La publicación sistematiza diez iniciativas ganadoras del Concurso de Buenas Prácticas en Educación Integral en Sexualidad (EIS), organizado en 2024 por el Programa de Género, Sexualidad y Salud Reproductiva del Instituto de Psicología de la Salud de la Facultad de Psicología de la Universidad de la República (Udelar), en alianza con el Fondo de Población de las Naciones Unidas (UNFPA), Unesco y la Organización Panamericana de la Salud.

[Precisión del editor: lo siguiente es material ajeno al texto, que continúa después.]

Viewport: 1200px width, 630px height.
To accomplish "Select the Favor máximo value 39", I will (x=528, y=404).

Las experiencias seleccionadas “representan la diversidad del campo de la EIS en Uruguay”, apunta el documento. Así, hay propuestas implementadas en educación inicial, primaria, secundaria y en espacios de educación no formal, tanto en Montevideo como en el interior del país, en contextos urbanos y rurales, en instituciones públicas y privadas. La heterogeneidad también se ve reflejada en las metodologías empleadas: desde talleres participativos, recursos lúdicos y propuestas de formación a estrategias de articulación territorial y enfoques intergeneracionales que involucran a familias y comunidades.

“Lo que unifica estas experiencias diversas es su compromiso con una educación sexual que reconoce a niños, niñas, adolescentes y jóvenes como sujetos de derecho, que valora sus voces y experiencias, que los acompaña en sus procesos de desarrollo, y que contribuye a la construcción de vínculos afectivos basados en el respeto, la comunicación y el cuidado mutuo”, especifica el manual, que fue coordinado por Alejandra López Gómez y Pablo López Gómez, del Programa de Género, Sexualidad y Salud Reproductiva de la Facultad de Psicología.

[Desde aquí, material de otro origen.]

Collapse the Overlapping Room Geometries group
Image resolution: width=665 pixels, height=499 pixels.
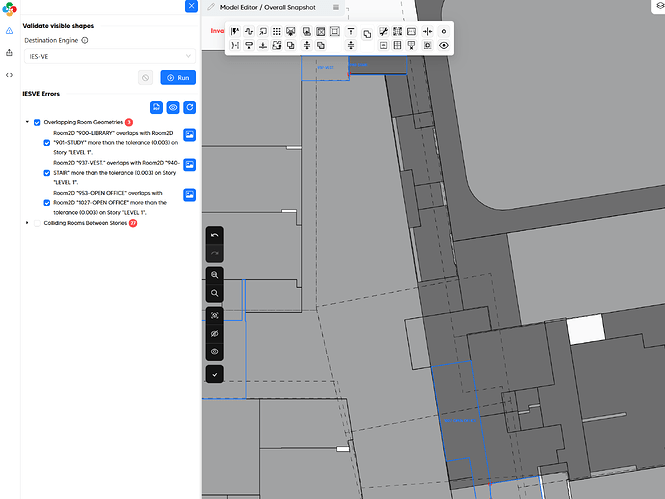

“Este manual constituye una afirmación de la centralidad de la evidencia científica como fundamento de las políticas educativas en sexualidad, y del enfoque de derechos humanos como marco ético y político insoslayable”, resalta el texto. Está dirigido a personas que trabajan con niñas, niños y adolescentes, ya sea en el marco de políticas educativas, de salud o sociales.

Las prácticas presentadas se centran en temas como la sexualidad, roles y estereotipos de género, métodos anticonceptivos y de protección de infecciones de transmisión sexual (ITS), consentimiento, diversidad sexual y corporal, el derecho al placer, la intimidad, los vínculos afectivos y la violencia en el noviazgo, entre muchos otros. El libro, que ya está disponible en el sitio web de UNFPA, incluye anexos con materiales para replicar las experiencias.

“Educación de la sexualidad y afectividad en primaria”

Esta práctica fue implementada en el Instituto Crandon para estudiantes de 1º a 6º año de escuela. La propuesta se llevó adelante a través de talleres adaptados a las edades de cada grupo, donde se abordaron temas como diversidad familiar, roles de género, los cambios de la pubertad, el desarrollo de competencias socioemocionales y el uso saludable de la tecnología.

En 1º, por ejemplo, se trabajó el concepto de familia y diversidad familiar, y uno de los recursos lúdicos utilizados fue el “Detective de las emociones”, que “permite abordar de manera creativa el conocimiento de sí mismo y de los demás compañeros”, consigna el manual. En tanto, en 6º, se abordaron temáticas vinculadas a la sexualidad y el uso de redes sociales. En este caso, se utilizaron juegos online, videos y un juego de tablero elaborado por el equipo de psicólogos (“Teen Talk”) que busca reflexionar de manera dinámica sobre diversos aspectos de la sexualidad.

Los talleres fueron coordinados por el psicólogo del centro educativo y los docentes de cada clase, en articulación interdisciplinaria.

Extraído del Manual de Buenas Prácticas de Educación Integral de la Sexualidad.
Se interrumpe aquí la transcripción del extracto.